Representatives from the United States and four of its closest allies pledged Aug. 29 to make a greater effort to attribute cyberattacks, a task that has been historically difficult in the past and fueled a belief by adversary nation-states that there are few repercussions in cyberspace.
Australia, Canada, New Zealand, the United Kingdom and the United States agreed during a Five Eyes summit on the Gold Coast to share more information to combat foreign interference campaigns. If necessary, the countries pledged to attribute disinformation campaigns from abroad.
The statement comes after allegations that the Russian government has launched disinformation campaigns against the United States and United Kingdom.

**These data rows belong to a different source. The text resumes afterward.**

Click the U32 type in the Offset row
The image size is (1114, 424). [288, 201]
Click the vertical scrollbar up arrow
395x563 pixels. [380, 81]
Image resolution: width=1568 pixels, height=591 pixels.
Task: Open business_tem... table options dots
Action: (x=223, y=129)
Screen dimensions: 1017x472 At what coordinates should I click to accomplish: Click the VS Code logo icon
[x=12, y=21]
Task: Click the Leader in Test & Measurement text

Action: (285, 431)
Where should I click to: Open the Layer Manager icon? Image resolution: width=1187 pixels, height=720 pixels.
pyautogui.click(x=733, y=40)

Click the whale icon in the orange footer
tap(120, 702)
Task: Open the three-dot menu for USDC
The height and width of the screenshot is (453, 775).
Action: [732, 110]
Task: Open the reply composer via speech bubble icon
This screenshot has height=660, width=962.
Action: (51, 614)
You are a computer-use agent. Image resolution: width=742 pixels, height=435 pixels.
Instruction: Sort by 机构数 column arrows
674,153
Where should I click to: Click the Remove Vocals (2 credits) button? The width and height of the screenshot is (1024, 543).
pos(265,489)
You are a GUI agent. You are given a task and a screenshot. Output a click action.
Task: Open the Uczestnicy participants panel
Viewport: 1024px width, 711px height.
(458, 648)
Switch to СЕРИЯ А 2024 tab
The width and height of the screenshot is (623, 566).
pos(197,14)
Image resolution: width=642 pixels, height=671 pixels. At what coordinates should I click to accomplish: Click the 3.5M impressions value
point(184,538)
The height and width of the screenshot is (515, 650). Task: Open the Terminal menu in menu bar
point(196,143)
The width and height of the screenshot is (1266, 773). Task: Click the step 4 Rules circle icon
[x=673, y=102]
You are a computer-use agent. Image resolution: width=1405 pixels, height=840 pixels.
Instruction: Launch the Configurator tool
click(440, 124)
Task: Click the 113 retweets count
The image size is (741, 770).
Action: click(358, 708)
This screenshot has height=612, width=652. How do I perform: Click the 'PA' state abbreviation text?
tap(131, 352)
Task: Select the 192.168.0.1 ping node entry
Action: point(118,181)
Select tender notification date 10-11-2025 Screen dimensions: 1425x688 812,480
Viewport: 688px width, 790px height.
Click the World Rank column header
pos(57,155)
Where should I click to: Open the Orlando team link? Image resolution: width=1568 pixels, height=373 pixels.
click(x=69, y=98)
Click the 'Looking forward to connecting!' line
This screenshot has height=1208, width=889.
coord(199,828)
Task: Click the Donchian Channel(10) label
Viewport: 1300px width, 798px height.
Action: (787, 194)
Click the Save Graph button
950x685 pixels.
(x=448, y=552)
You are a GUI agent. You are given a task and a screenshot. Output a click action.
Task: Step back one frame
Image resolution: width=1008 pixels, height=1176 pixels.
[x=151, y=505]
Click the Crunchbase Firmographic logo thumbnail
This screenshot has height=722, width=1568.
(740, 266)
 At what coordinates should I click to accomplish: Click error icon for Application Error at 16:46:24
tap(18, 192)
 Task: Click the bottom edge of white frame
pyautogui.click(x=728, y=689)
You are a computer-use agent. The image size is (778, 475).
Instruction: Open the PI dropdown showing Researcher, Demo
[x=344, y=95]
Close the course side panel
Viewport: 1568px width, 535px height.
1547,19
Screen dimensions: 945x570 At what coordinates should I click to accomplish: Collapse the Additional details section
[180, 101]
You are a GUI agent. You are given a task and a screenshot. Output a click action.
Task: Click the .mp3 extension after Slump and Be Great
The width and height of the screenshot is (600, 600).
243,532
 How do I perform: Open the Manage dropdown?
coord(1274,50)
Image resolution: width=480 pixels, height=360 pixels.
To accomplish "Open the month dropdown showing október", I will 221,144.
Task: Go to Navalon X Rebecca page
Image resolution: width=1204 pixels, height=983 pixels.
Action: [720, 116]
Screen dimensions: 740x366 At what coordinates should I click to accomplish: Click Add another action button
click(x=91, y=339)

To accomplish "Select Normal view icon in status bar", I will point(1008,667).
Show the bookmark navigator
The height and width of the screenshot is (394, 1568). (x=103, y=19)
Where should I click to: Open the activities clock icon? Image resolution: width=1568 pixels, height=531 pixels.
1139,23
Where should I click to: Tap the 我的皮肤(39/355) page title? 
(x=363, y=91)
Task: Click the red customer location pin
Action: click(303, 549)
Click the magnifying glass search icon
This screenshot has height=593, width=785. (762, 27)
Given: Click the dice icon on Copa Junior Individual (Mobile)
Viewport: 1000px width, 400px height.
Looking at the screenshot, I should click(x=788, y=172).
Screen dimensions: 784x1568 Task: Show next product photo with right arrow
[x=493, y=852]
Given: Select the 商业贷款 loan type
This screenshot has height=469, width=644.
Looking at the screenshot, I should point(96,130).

The alliance also pledged to share more information between its cyber watch offices that track hostile cyberactivity on a constant basis. A communique said that the group planned on sharing risk assessments and certification practices to secure supply chain vulnerabilities.
By declaring that “a cyberattack is an attack on our communities and our sovereignty,” the alliance appears to be creating a deterrent against China, Russia and Iran. Experts and former government officials have told Fifth Domain that a strong alliance could deter against adversaries in cyberspace. HOW
Top officials in each government said they would coordinate “technical attribution and operational response policies to mitigate significant cyber incidents.”
The alliance has previously worked together to attribute cyberattacks. All the nations in the Five Eyes alliance attributed the NotPetya attack to the Russian government in a coordinated diplomatic move this February.
Former U.S. officials have told Fifth Domain that after it became apparent the Russians had launched a disinformation campaign targeting the 2016 Presidential elections, America became more aggressive in attributing and deterring cyberattacks. A key element of that strategy, according to the former officials, was working with the alliance to coordinate attribution of cyberattacks.
In April 2017, Kate Grayson, a former Australian political staffer and intelligence researcher, wrote that “while Trump’s presidency is still in its infancy, its actions risk a broad program of intelligence-sharing between U.S. spy agencies and their closest counterparts in the Five Eyes network.” The article was published by the Australian Institute of International Affairs.
The nations also said that the use of certain encrypted devices meant it had become more difficult to stop “serious crimes and threats to national and global security.” Leaders added that these technologies often used to protect sensitive information are also being used by “criminals … child offenders, terrorists and organized crime groups.”